- **REQUIREMENT**:
Copy out every line of the entries below, requests included, and shift each answer coordinate by adding 38 to it.

══════

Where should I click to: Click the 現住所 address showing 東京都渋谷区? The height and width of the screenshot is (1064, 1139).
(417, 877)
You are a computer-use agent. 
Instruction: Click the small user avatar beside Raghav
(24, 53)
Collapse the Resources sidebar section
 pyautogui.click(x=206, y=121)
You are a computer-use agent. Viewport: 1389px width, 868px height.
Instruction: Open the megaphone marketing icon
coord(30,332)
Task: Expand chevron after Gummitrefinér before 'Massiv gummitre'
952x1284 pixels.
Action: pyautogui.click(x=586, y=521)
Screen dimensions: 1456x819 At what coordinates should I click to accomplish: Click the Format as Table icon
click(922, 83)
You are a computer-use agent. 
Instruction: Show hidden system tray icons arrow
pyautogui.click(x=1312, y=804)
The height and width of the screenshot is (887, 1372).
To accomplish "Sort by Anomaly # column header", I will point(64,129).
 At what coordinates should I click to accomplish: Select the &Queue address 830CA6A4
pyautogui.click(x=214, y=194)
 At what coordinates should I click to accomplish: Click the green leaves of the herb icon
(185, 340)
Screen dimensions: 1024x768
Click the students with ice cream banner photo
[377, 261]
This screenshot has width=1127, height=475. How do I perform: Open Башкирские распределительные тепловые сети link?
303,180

══════

- **WRITTEN REPLY**:
Where should I click to: Click the 現住所 address showing 東京都渋谷区? The height and width of the screenshot is (1064, 1139).
(455, 915)
You are a computer-use agent. 
Instruction: Click the small user avatar beside Raghav
(62, 91)
Collapse the Resources sidebar section
 pyautogui.click(x=244, y=159)
You are a computer-use agent. Viewport: 1389px width, 868px height.
Instruction: Open the megaphone marketing icon
coord(68,370)
Task: Expand chevron after Gummitrefinér before 'Massiv gummitre'
952x1284 pixels.
Action: pyautogui.click(x=624, y=559)
Screen dimensions: 1456x819 At what coordinates should I click to accomplish: Click the Format as Table icon
click(960, 121)
You are a computer-use agent. 
Instruction: Show hidden system tray icons arrow
pyautogui.click(x=1350, y=842)
The height and width of the screenshot is (887, 1372).
To accomplish "Sort by Anomaly # column header", I will point(102,167).
 At what coordinates should I click to accomplish: Select the &Queue address 830CA6A4
pyautogui.click(x=252, y=232)
 At what coordinates should I click to accomplish: Click the green leaves of the herb icon
(223, 378)
Screen dimensions: 1024x768
Click the students with ice cream banner photo
[415, 299]
This screenshot has width=1127, height=475. How do I perform: Open Башкирские распределительные тепловые сети link?
341,218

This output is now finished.